Acidic phosphoprotein complex of the 60S ribosomal subunit of maize seedling roots. Components and changes in response to flooding.

We determined that ribosomes of seedling roots of maize (Zea mays L.) contain the acidic phosphoproteins (P-proteins) known to form a flexible lateral stalk structure of the 60S subunit of eukaryotic ribosomes. The P-protein stalk, composed of P0, P1, and P2, interacts with elongation factors, mRNA, and tRNA during translation. Acidic proteins of 13 to 15.5 kD were released as a complex from ribosomes with 0.4 M NH4Cl/50% ethanol. Protein and cDNA sequence analysis confirmed that maize ribosomes contain one type of P1, two types of P2, and a fourth and novel P1/P2-type protein. This novel P-protein, designated P3, has the conserved C terminus of P1 and P2. P1, P2, and P3 are similar in deduced mass (11.4-12.2 kD) and isoelectric point (4.1-4.3).

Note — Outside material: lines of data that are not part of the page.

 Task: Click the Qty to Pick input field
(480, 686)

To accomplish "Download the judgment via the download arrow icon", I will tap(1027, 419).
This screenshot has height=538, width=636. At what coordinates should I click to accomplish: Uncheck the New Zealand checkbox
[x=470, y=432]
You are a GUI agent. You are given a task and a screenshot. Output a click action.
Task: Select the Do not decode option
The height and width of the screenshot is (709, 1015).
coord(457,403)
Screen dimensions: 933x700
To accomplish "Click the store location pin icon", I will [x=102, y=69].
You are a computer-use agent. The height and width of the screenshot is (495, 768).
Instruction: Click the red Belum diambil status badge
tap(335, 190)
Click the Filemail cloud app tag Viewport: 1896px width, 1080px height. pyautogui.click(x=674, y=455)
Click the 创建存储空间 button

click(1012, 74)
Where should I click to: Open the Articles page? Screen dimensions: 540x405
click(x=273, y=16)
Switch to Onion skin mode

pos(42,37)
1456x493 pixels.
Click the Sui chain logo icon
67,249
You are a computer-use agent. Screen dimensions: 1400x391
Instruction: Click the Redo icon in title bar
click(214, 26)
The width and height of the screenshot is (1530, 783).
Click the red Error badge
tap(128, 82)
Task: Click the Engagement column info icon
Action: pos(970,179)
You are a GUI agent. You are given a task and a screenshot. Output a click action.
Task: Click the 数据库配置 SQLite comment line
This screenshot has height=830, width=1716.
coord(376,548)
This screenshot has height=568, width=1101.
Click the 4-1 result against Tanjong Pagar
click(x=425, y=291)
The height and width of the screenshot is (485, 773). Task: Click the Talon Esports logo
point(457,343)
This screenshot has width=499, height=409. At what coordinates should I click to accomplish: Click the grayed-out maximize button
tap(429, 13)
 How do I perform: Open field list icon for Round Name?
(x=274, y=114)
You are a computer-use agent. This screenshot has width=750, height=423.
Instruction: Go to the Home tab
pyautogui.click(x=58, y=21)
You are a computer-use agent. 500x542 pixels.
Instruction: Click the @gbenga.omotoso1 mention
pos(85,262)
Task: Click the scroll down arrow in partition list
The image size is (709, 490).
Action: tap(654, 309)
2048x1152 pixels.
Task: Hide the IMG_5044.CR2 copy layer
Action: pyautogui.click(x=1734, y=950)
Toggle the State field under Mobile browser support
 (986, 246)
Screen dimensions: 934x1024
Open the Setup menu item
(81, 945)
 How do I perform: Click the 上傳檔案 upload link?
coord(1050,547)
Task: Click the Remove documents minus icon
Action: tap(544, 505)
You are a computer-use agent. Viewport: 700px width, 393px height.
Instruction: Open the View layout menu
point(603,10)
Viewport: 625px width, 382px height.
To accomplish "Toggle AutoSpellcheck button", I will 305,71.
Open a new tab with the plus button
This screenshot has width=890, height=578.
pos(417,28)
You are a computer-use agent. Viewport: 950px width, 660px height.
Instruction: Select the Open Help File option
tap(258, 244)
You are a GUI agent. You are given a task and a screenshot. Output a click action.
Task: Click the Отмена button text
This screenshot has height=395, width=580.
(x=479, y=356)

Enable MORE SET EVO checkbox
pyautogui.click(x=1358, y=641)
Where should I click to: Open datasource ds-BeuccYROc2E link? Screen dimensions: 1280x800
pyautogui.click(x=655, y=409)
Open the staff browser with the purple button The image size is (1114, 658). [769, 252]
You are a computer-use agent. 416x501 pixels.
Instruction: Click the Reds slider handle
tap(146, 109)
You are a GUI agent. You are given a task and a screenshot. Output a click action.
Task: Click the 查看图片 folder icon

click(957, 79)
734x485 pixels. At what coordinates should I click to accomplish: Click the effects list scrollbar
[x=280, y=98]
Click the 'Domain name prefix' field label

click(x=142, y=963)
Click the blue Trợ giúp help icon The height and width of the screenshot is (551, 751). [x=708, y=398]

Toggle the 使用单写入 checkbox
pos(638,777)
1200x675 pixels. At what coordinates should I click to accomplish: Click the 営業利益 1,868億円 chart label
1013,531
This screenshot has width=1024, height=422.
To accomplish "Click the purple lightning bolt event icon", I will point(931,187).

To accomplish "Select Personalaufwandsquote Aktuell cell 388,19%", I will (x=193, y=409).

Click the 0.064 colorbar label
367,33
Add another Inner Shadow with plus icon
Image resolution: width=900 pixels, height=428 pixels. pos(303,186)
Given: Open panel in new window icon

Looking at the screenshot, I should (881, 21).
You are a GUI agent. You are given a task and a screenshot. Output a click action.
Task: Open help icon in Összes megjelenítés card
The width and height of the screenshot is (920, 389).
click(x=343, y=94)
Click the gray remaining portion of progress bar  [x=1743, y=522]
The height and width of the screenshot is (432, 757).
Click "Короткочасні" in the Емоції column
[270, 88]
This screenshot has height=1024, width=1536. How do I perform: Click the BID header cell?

A 35.5- to 36-kD acidic protein was released at low levels from ribosomes with 1.0 M NH4Cl/50% ethanol and identified as P0. Labeling of roots with [32P]inorganic phosphate confirmed the in vivo phosphorylation of the P-proteins. Flooding caused dynamic changes in the P-protein complex, which affected the potential of ribosome-associated kinases and casein kinase II to phosphorylate the P-proteins. We discuss possible alterations of the ribosomal P-protein complex and consider that these changes may be involved in the selective translation of mRNA in flooded roots.